Debt-based crowdfunding is more suitable for situations where revenue growth is inadequate and the asset to liabilities ratio is crumbling. “Lenders” is a more appropriate term for the players in the debt-based crowdfunding sphere rather than “investors.” Lenders provide much needed debt financing, receiving interest on their loan as opposed to an equity stake. Debt financing should be considered by a company only when the capital is raised for a single purpose over a defined period of time. Equity-based crowdfunding is on the horizon as the definitive next step for investors hoping to invest in both early-stage ventures and more established companies. Many describe debt crowdfunding or crowdlending as a form of peer-to-peer (P2P) lending. Under the debt structure for crowdfunding, investors are lenders on, rather than owners of, securities.

Real Estate Market as an Exemplar

The real estate market is one exemplar medium of how debt and equity transactions fit into crowdfunding. The level of risk aversion is different between the two types of crowdfunding. Traditionally, real estate has generated solid returns tied to a hard, durable asset.  In the past, it was difficult for smaller investors to take advantage of these opportunities, as institutions and wealthy families mainly dominated real estate investing.  The disruptive nature of crowdfunding is allowing an entirely new population of investors to participate in a realm that was previously and uniquely exclusive.

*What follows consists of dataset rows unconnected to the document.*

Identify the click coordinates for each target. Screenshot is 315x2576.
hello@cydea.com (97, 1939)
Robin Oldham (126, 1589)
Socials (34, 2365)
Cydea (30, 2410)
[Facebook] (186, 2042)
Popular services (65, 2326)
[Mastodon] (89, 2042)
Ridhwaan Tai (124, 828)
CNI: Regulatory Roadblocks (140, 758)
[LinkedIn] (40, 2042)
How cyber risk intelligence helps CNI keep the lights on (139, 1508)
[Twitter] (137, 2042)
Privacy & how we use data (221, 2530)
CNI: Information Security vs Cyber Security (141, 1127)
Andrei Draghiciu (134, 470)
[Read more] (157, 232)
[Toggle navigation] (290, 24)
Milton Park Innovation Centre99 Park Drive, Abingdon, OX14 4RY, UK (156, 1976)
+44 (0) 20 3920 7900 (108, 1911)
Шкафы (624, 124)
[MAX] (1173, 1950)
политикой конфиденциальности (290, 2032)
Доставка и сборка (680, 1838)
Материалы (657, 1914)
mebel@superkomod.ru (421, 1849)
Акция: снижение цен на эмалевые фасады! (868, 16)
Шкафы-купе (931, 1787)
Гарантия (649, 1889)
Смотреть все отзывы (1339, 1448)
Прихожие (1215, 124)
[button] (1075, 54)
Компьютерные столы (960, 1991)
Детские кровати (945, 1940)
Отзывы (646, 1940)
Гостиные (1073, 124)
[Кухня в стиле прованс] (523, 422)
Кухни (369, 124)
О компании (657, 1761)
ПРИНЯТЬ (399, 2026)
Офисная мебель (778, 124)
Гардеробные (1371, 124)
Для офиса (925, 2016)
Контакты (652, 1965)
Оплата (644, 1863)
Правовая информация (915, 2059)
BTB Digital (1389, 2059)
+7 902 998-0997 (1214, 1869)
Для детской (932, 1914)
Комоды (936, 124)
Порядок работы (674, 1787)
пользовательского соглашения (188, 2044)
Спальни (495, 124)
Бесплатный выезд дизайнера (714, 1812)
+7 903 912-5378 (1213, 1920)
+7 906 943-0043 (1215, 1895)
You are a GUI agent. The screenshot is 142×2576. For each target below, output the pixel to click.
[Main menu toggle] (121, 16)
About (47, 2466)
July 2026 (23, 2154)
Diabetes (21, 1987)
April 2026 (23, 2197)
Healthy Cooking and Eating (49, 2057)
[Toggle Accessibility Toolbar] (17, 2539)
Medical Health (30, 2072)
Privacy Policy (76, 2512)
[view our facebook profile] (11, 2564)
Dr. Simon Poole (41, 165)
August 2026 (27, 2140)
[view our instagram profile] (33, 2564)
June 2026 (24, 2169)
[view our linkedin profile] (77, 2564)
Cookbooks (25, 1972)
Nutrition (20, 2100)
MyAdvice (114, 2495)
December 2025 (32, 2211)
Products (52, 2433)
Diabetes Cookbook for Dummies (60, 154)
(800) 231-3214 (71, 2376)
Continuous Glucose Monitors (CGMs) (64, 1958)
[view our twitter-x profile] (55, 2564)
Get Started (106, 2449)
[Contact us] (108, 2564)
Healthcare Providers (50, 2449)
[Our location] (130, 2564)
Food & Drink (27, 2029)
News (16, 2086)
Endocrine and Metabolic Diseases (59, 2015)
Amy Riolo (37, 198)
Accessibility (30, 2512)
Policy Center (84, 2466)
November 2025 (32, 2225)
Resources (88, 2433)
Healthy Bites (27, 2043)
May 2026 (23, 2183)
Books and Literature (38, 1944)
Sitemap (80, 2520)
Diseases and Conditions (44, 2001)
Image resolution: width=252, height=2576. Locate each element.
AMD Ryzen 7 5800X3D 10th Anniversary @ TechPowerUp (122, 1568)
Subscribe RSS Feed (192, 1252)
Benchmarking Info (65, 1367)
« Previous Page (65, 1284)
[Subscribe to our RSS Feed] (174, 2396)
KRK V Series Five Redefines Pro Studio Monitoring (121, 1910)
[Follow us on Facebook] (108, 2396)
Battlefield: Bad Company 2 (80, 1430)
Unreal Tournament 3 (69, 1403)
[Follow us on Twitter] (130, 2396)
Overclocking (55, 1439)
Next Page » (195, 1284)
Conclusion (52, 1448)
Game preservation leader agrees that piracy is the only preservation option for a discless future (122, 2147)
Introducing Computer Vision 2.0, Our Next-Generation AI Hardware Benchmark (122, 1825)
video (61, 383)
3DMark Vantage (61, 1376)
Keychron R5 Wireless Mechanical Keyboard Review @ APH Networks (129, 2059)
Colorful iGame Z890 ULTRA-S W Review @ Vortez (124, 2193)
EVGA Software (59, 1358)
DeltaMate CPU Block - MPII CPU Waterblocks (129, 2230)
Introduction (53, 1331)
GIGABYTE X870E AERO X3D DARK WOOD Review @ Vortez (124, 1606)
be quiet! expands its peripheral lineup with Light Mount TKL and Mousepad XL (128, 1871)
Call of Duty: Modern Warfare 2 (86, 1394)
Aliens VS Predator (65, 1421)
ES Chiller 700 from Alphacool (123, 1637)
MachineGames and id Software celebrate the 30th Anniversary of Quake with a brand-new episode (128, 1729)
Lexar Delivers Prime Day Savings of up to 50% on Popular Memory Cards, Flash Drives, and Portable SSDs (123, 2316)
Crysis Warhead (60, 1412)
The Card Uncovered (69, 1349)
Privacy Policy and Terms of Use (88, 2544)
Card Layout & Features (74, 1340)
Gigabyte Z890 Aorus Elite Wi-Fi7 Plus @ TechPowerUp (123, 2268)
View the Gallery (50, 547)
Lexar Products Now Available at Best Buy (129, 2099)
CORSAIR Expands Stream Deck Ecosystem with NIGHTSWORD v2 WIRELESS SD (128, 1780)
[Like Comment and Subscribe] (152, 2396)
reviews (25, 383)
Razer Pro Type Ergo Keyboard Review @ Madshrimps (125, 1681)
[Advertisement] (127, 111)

Debt Financing vs Equity Financing

Debt is best for companies that have both assets to borrow against and the cash flow to service the loans. Asset backed debt will help control the interest rate while ensuring that the late payments and the associated fees are avoided. On the other hand, debt is not ideal for companies that have tight cash flows and the regular dividends that are repayed may place too much pressure on the balance sheet.

Equity is more suitable for companies that already have raised a large amount of debt, as raising equity does not require additional repayment to the lender after maturation of the loan. The disadvantage of equity is that while the company is being financed, the entrepreneur or existing executive board gives up a certain amount of ownership to the outside investors. Young companies are often worried about giving up too much equity particularly at an early stage when the value of the business may not be high, and they would prefer to retain their founding principles.

Another differentiating factor of crowdfunded debt versus equity is the typical hold period for each type of investment. Hold periods tend to be shorter with debt, ranging from 6 to 18 months. There is more variation with equity on the other hand, with hold periods varying from 6 months to up to 10 years in some cases.

Regardless of the debt or equity foundation of a venture, arguably the most important characteristic of a company is the way the entrepreneur describes and presents the project, which in turn influences how willing others are to support it. Successful campaigns often include the story behind the project, and go beyond the simple “what.” The “why” is usually more important, and the most compelling stories are ones about people behind the idea. The passion of the people behind the project drives the passion of the investors.